La simple croyance n’est-elle pas un obstacle au dialogue ? Est-ce la cas de la connaissance ? Ou bien est-ce le cas de la connaissance hypothétique ?
La conviction d’avoir raison peut être une simple croyance, c’est-à-dire tenir pour vraie une proposition qui peut être vraie ou fausse. Elle peut alors soit provenir des sentiments du sujet, soit des mœurs et des croyances communes, bref, de sa culture. Par exemple, l’amoureux convaincu d’être trompé comme Swann dans Du côté de chez Swann (1913) de Proust (1871-1922) est persuadé qu’Odette le trompe, quoi qu’elle fasse. Ou encore, il peut avoir la conviction qu’un homme doit pouvoir épouser plusieurs femmes. La croyance n’est pas alors réfléchie. Il est clair qu’elle n’interdit pas de discuter comme le montrent nombre de débats, mais permet-elle de dialoguer ? C’est qu’on doit entendre par dialogue non pas tout échange de propos, mais un échange qui passe par des questions et des réponses en vue d’arriver à se faire une idée à propos d’une question qui se pose. Le dialogue implique d’abord la différence de points de vue. Ainsi il s’instaurera si chacun des participants soutient une thèse différente. Mais si leur but est simplement d’affirmer leur thèse, il n’y a pas de dialogue. L’intérêt du pseudo dialogue est plutôt de persuader les auditeurs comme on le voit dans les débats politiques.

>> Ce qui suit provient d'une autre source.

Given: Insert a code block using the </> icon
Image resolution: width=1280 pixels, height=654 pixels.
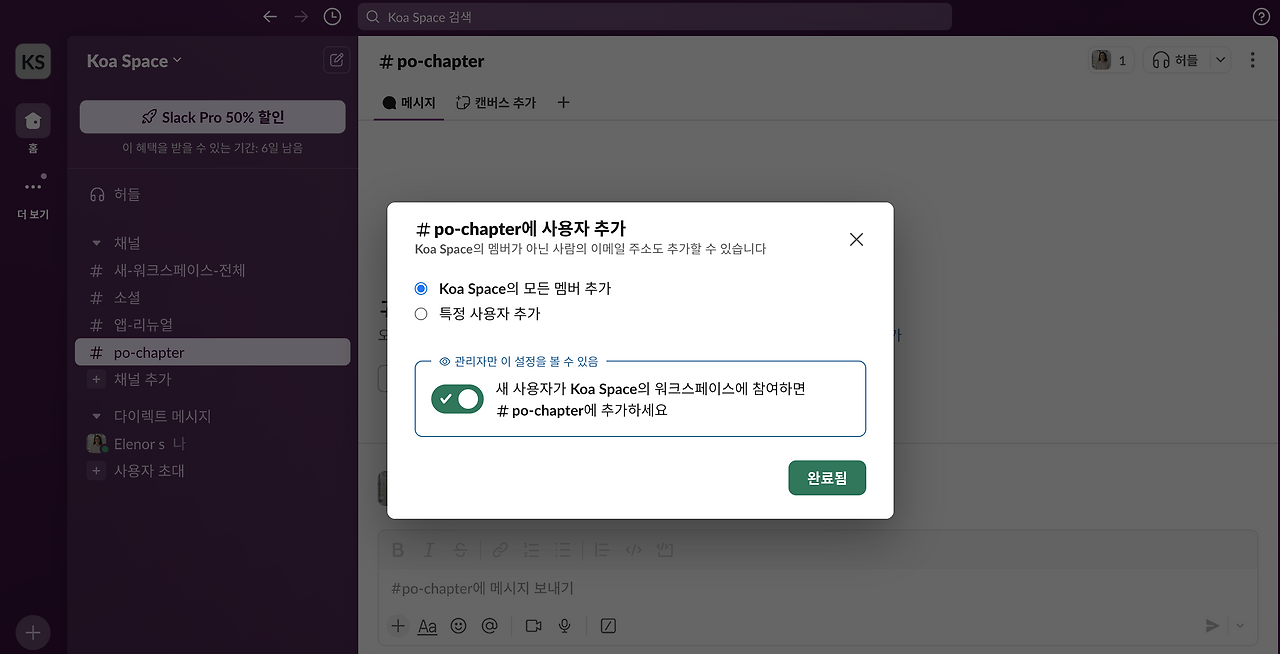Looking at the screenshot, I should (x=633, y=549).
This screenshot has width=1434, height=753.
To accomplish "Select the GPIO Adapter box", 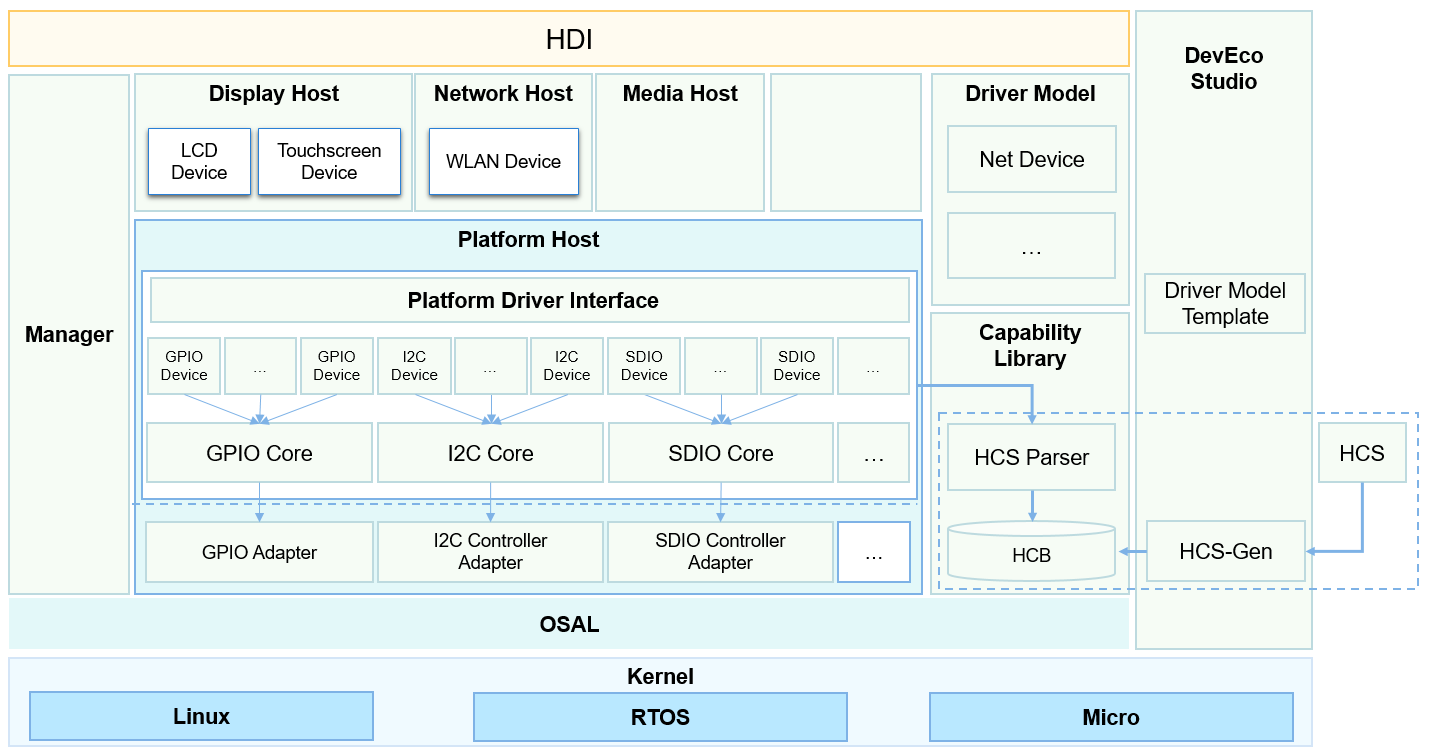I will click(x=259, y=552).
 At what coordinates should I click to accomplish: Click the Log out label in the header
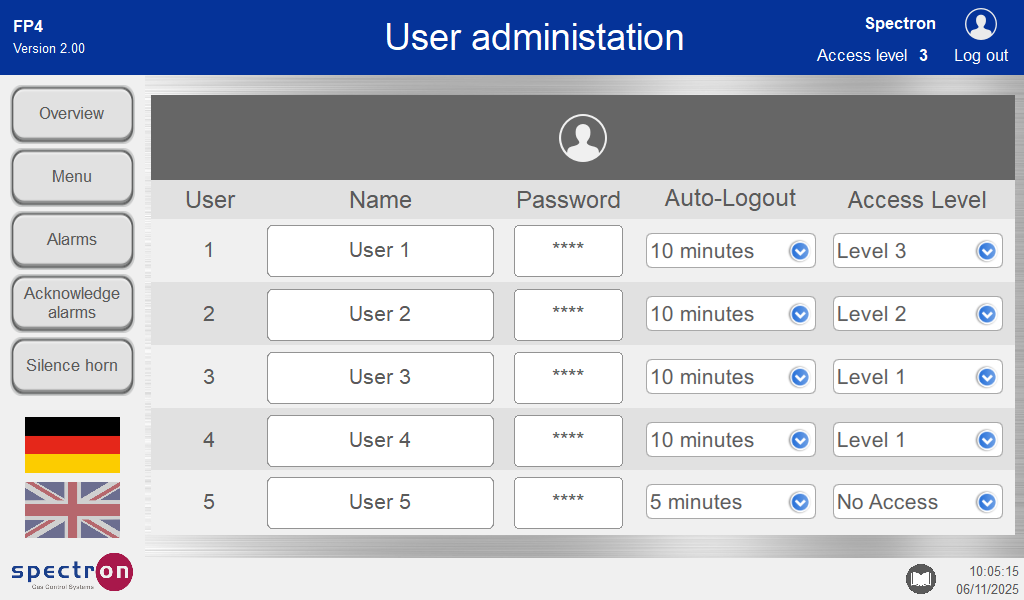980,56
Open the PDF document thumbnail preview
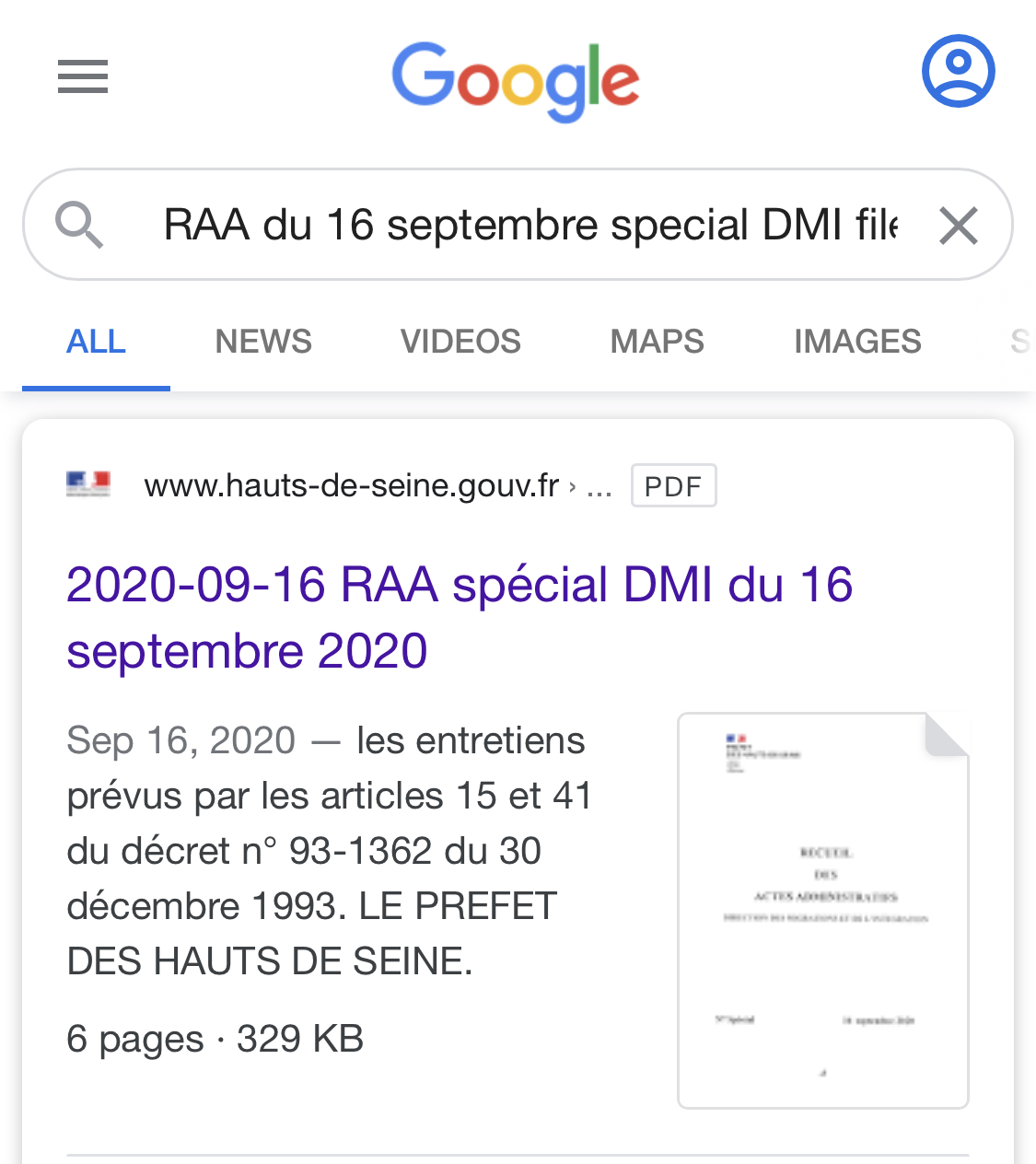Image resolution: width=1036 pixels, height=1164 pixels. [x=823, y=910]
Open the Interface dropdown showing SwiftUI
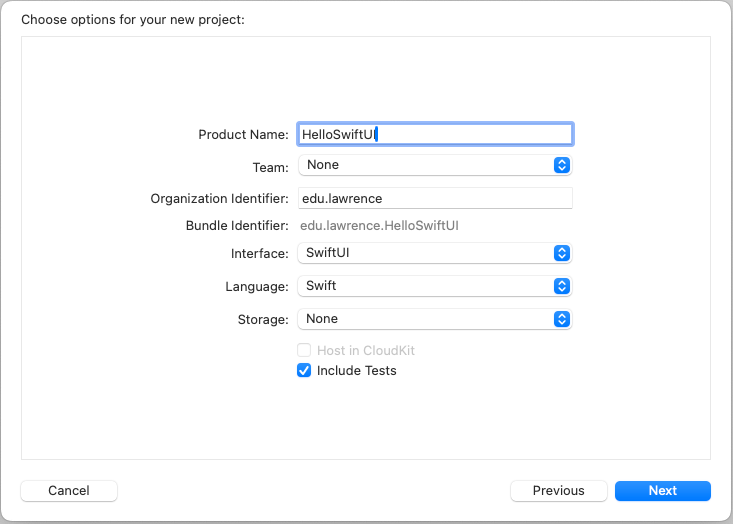Viewport: 733px width, 524px height. pos(435,253)
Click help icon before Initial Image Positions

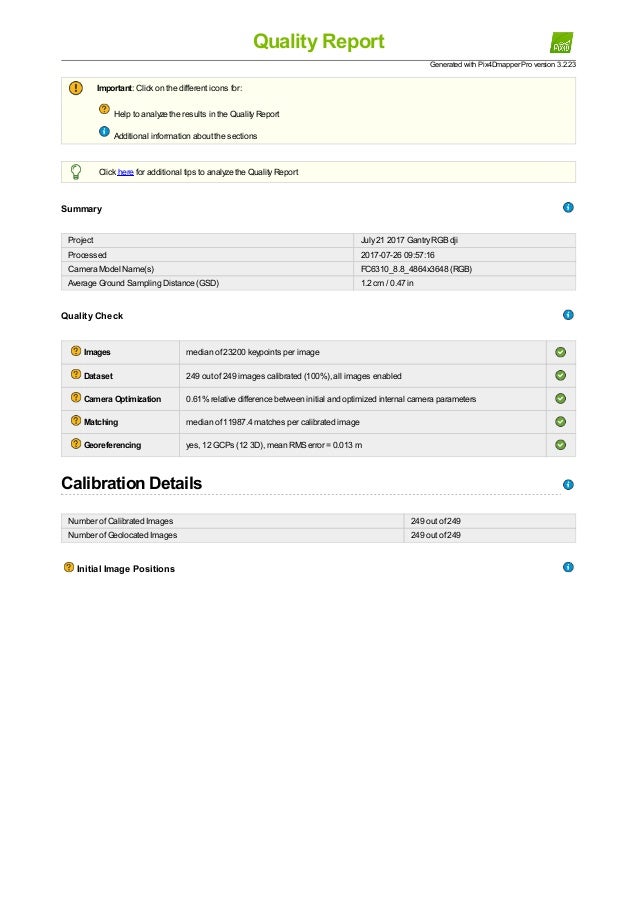pyautogui.click(x=69, y=567)
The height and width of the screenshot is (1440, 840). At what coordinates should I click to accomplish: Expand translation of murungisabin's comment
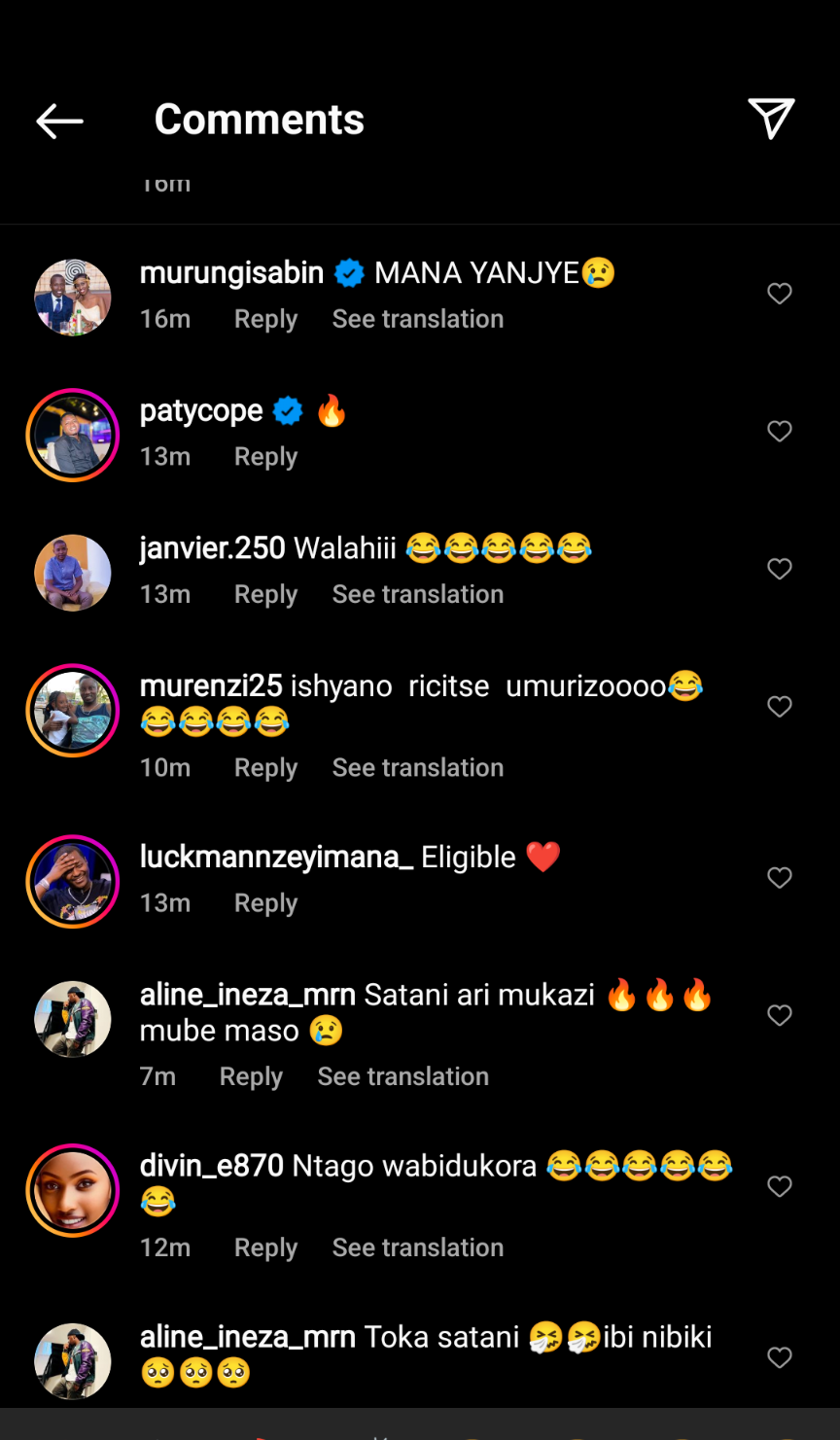pyautogui.click(x=418, y=319)
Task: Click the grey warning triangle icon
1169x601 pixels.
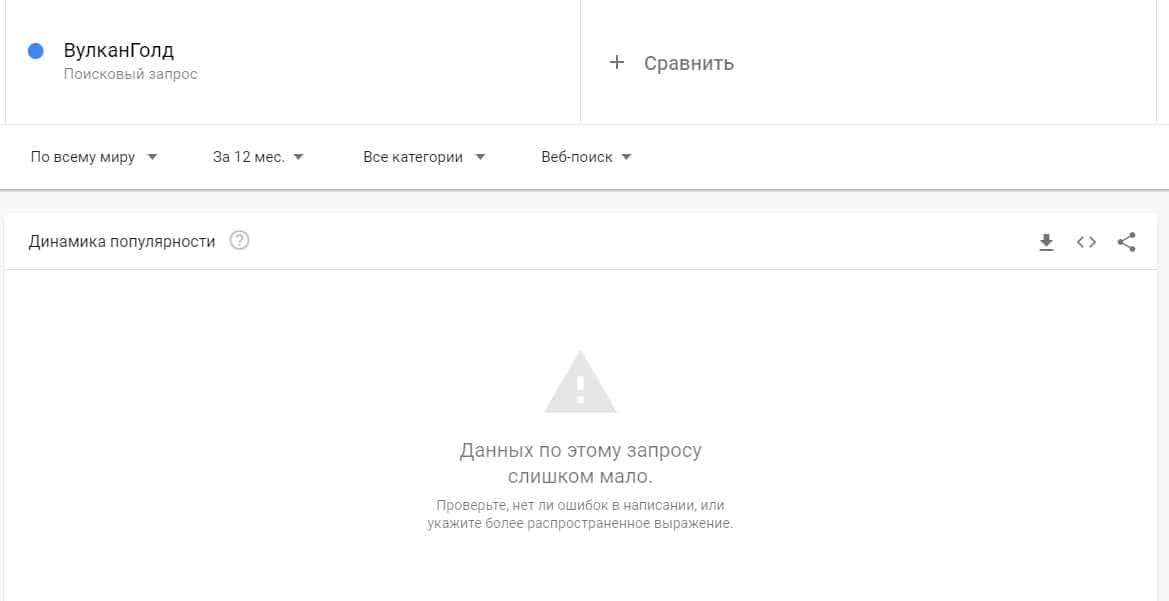Action: pos(580,383)
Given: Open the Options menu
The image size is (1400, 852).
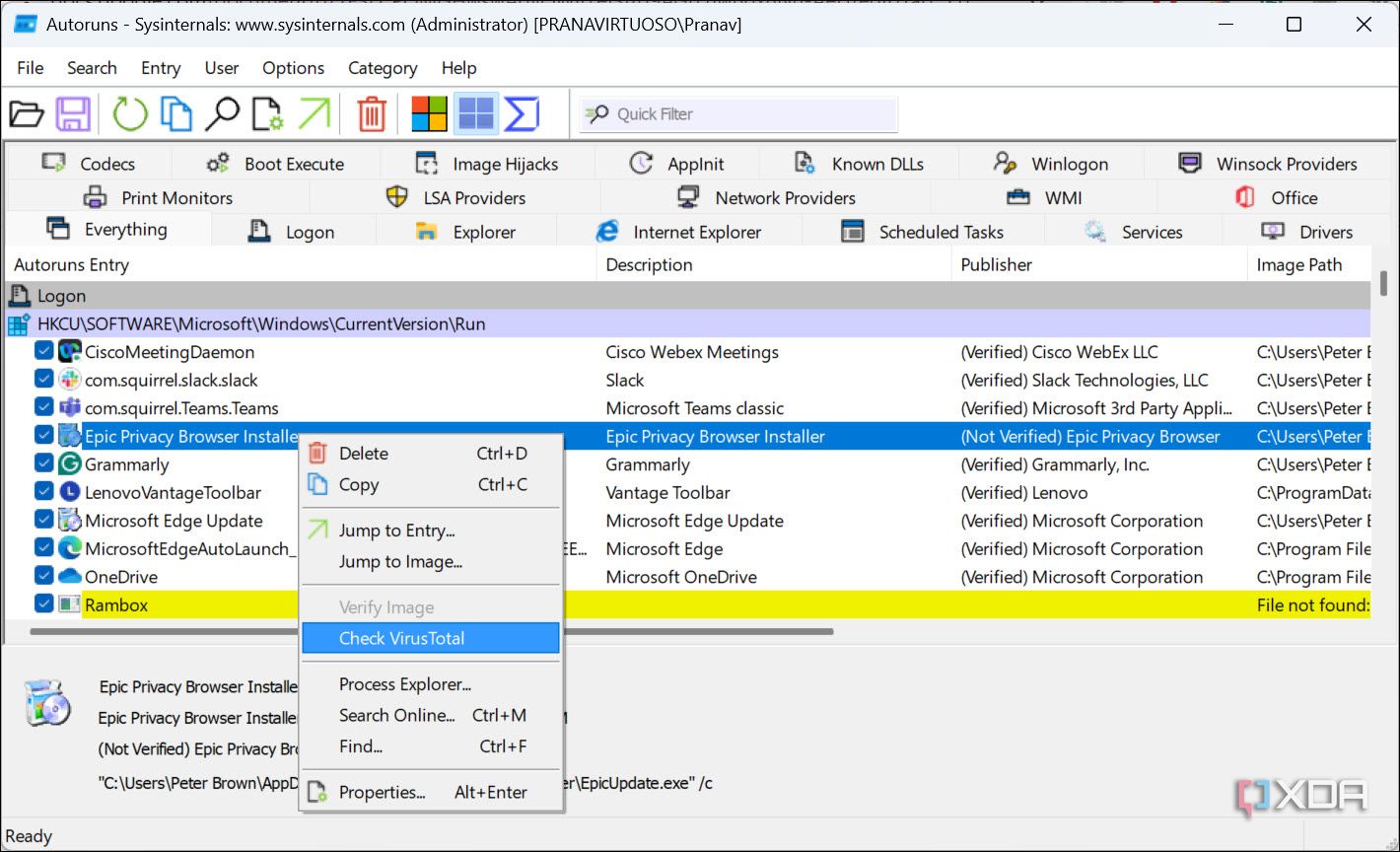Looking at the screenshot, I should click(293, 68).
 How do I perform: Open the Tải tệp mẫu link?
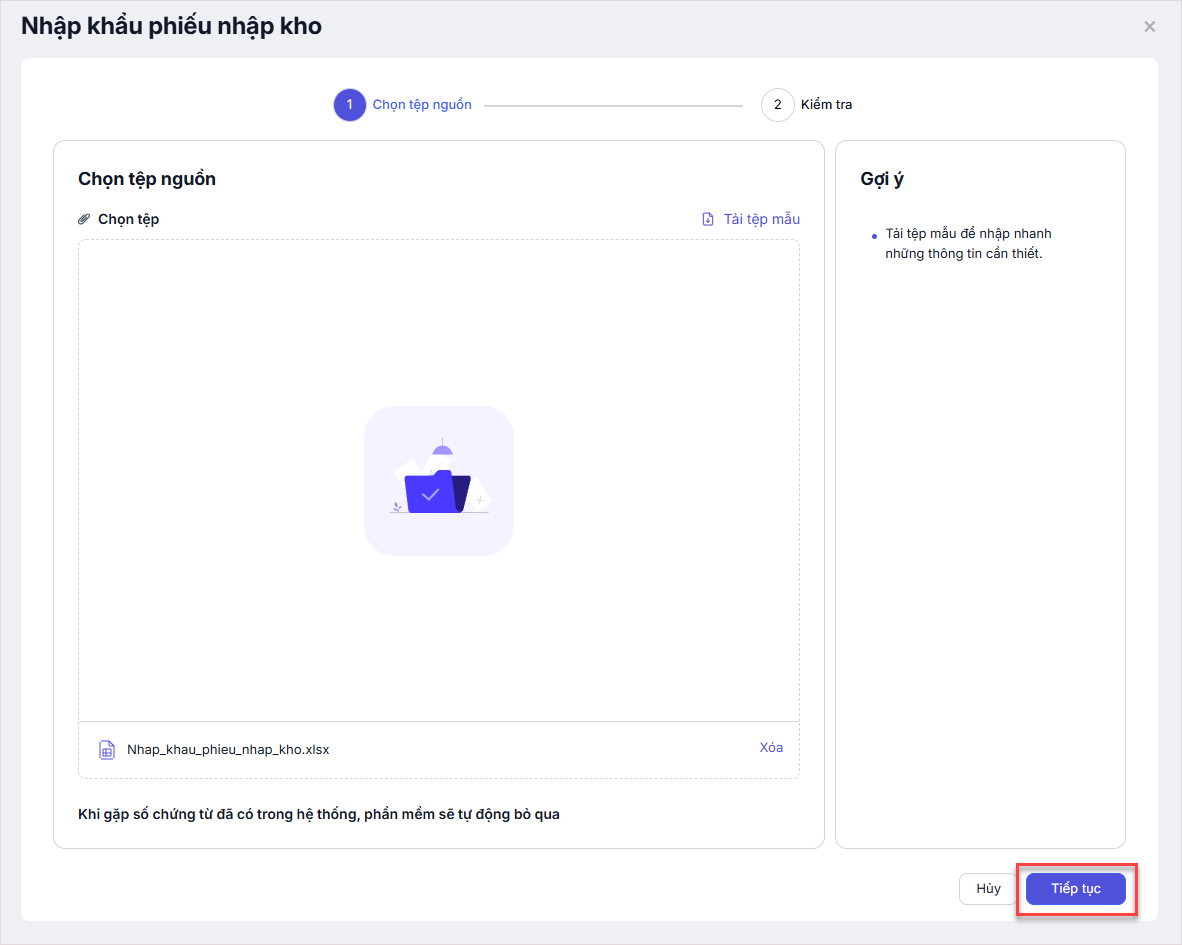point(761,219)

Aussi, la conviction d’avoir raison paraît bien un obstacle au dialogue puisqu’elle conduit à refuser de modifier son point de vue. Dans le Gorgias, Platon montre ainsi en Calliclès, un personnage fictif, un tel refus du dialogue au nom d’une conviction. Représentant un jeune athénien imbu de rhétorique et adversaire de la philosophie, il tente de persuader Socrate de la supériorité de la première sur la seconde. Il échoue. Réfutée à plusieurs reprises, il abandonne le dialogue, se contentant de répondre « oui » aux questions de Socrate sans y adhérer et laissant ce dernier dans une sorte de monologue. Sa conviction d’avoir raison le rend sourd à toute tentative de réfutation. Elle le conduit surtout à abandonner le dialogue.
C’est que pour vraiment dialoguer, il faut être prêt à changer de thèse, de sorte qu’on ne peut avoir la conviction d’avoir raison. En effet, dans ce dernier cas, on ne dialogue pas authentiquement. On prêche, on exhorte. C’est ce que fait Pascal dans les Pensées, brouillon de son “Apologie de la religion chrétienne” qu’il n’a jamais finie. Il visait à montrer la vérité de la religion chrétienne à ceux qui n’y croyaient pas – les libertins au sens du XVII°, c’est-à-dire ceux qui se libèrent des dogmes religieux. À l’inverse, Platon dans nombre de ses dialogues, finit par une conclusion ouverte qui montre qu’il faut chercher la vérité. Lorsque chacun a la conviction d’avoir raison, on bavarde tout au plus, c’est-à-dire qu’on rassemble pèle mêle tout ce qui paraît aller dans le sens de sa thèse. C’est la raison pour laquelle certaines conversations font figure de monologues ou tout au moins de dialogues de sourds.
Toutefois, la conviction d’avoir raison n’est pas seulement la simple croyance. Elle peut avoir pour source un examen sérieux, la recherche de preuve, bref, être réfléchie. Dans ce cas, loin d’être un obstacle au dialogue, ne le présuppose-t-elle pas bien plutôt ? Ou bien la recherche de preuves ne doit-elle pas être la condition même du dialogue et donc exclure la conviction d’avoir raison ?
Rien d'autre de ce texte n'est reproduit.